Apple a capté 20% du marché mondial du smartphone au deuxième trimestre 2026, son plus haut niveau jamais enregistré, pendant que l’industrie signait son pire trimestre depuis 2013. Les livraisons globales ont plongé de 11% sur un an, selon Counterpoint Research, terrassées par une pénurie de puces mémoire qui étrangle toute la chaîne.

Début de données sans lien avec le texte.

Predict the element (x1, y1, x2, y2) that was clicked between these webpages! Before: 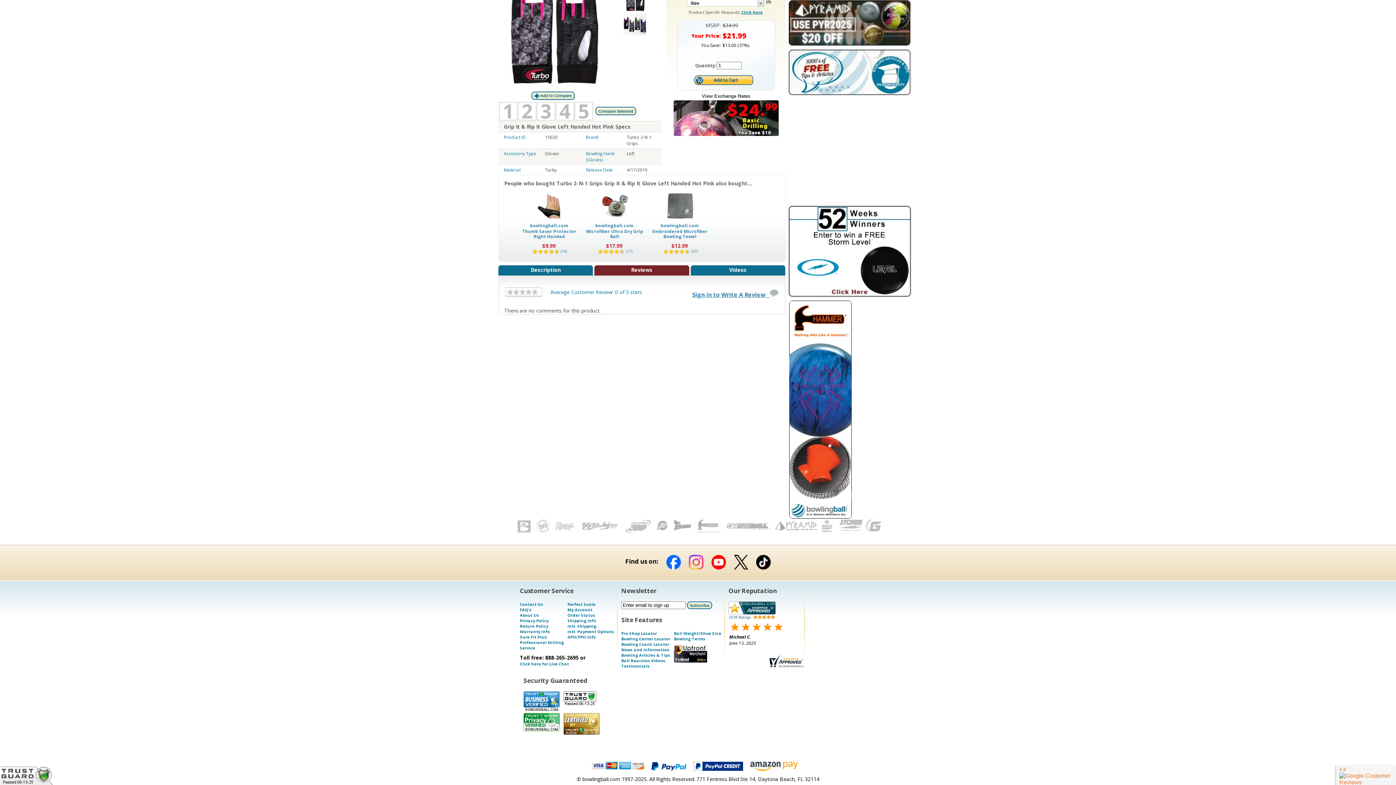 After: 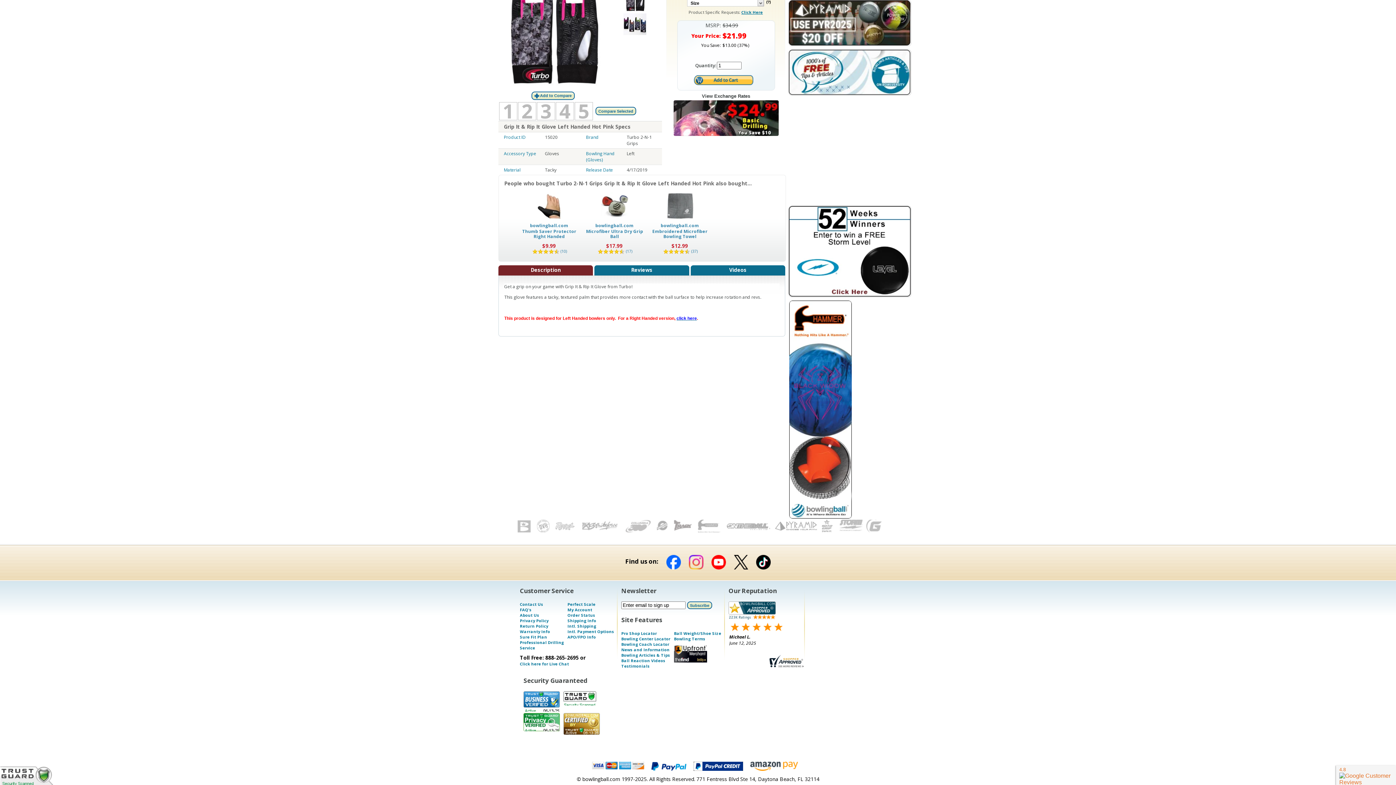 Action: label: Description bbox: (498, 265, 593, 275)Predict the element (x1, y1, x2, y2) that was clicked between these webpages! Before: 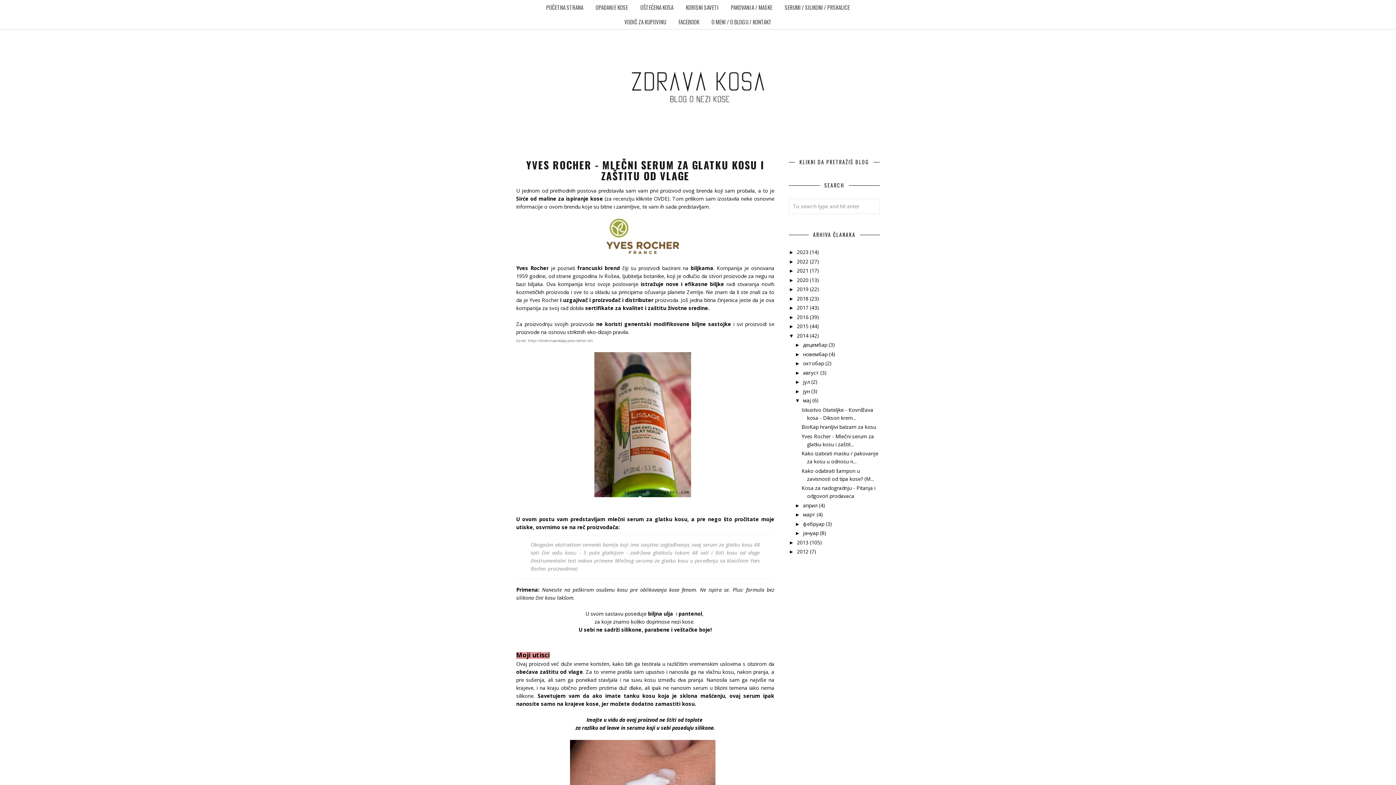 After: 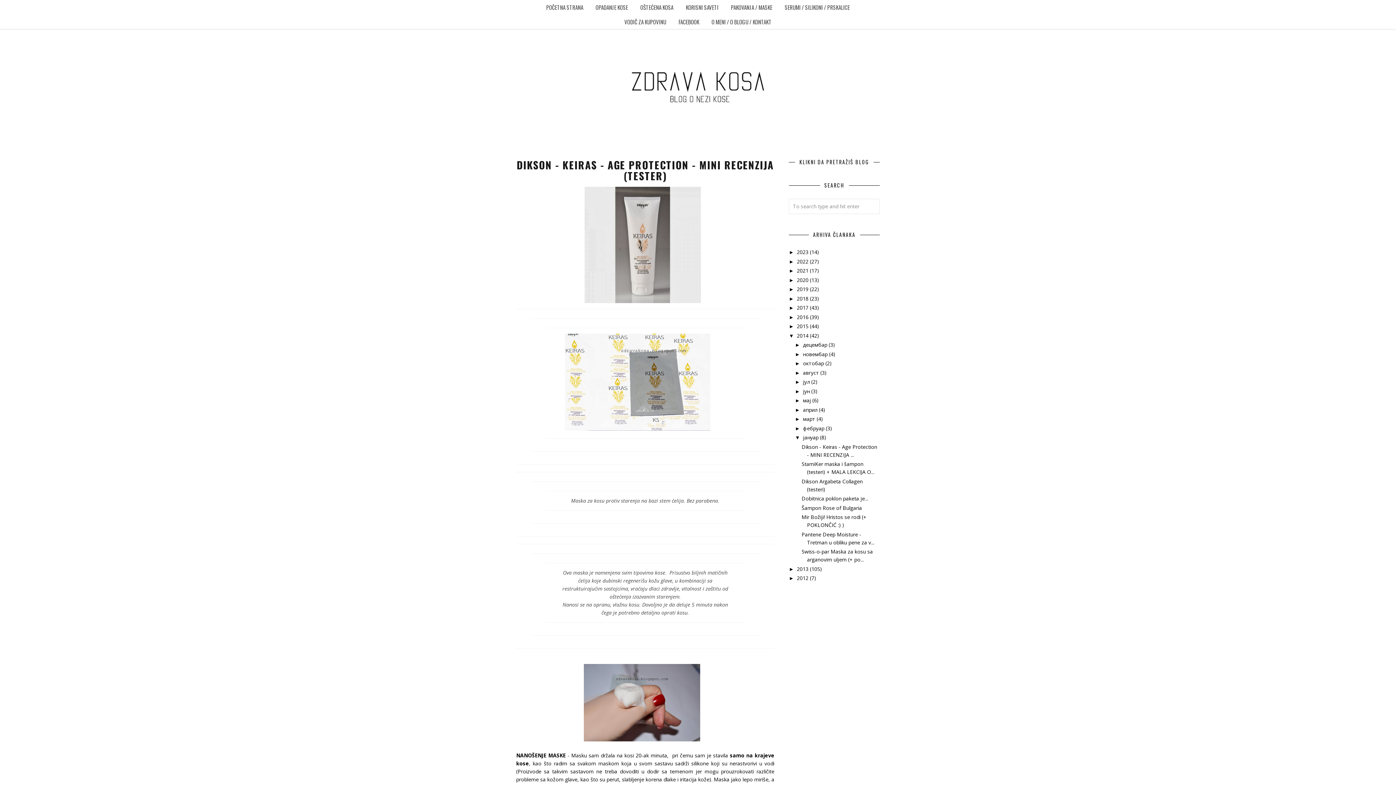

La firme de Cupertino a augmenté ses expéditions d’iPhone de 3% sur la période, à contre-courant d’un marché qui se contractait de plus de dix points. Voilà le paradoxe du trimestre. Quand tout le monde recule, Apple avance, et cette progression modeste en volume suffit à propulser sa part de marché vers un sommet inédit. La gamme iPhone 17 demeure la série la plus vendue de la planète, malgré des difficultés en Chine.
Le nerf de la crise se trouve du côté des mémoires DRAM et NAND, dont les fabricants réservent désormais la production aux centres de données gorgés d’intelligence artificielle. Les coûts de fabrication ont grimpé, forçant la quasi-totalité des constructeurs à répercuter la facture sur leurs appareils, tout particulièrement sur l’entrée et le milieu de gamme, là où les marges étaient déjà réduites à peau de chagrin. Inflation, coûts logistiques, consommation atone… les vents contraires se sont additionnés.
Apple a fait le choix inverse de ses rivaux en ne touchant à aucun de ses tarifs. Seul parmi les grands, le fabricant a absorbé la hausse des composants sans la transférer au consommateur, une décision qui transforme mécaniquement l’iPhone en proposition de valeur relative face à des concurrents devenus plus chers du jour au lendemain. Reste que ce maintien des prix a eu un coût interne, la marque ayant priorisé les pièces pour ses nouveaux modèles au détriment des anciens, dont les livraisons ont souffert.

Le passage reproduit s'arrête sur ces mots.